BEGIN Source material

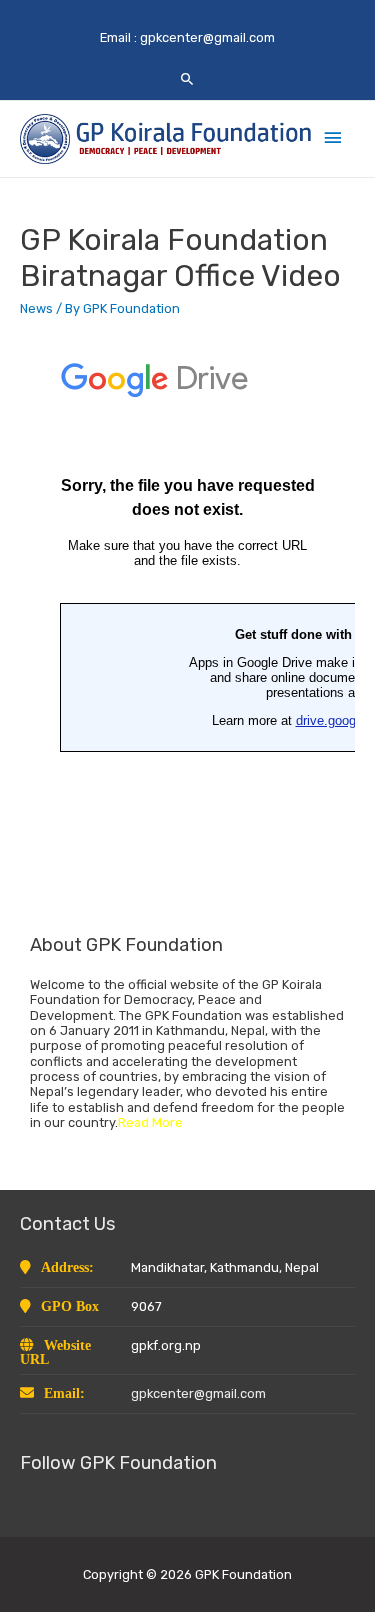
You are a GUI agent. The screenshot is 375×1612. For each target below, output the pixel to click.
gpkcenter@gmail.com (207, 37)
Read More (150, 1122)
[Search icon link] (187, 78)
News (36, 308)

END Source material

**Task to complete**:
Keep the pictures out of the copy and write out the data exactly as it stands.

**Exercise output**:
You are a GUI agent. The screenshot is 375×1612. For each target below, output the pixel to click.
gpkcenter@gmail.com (207, 37)
Read More (150, 1122)
[Search icon link] (187, 78)
News (36, 308)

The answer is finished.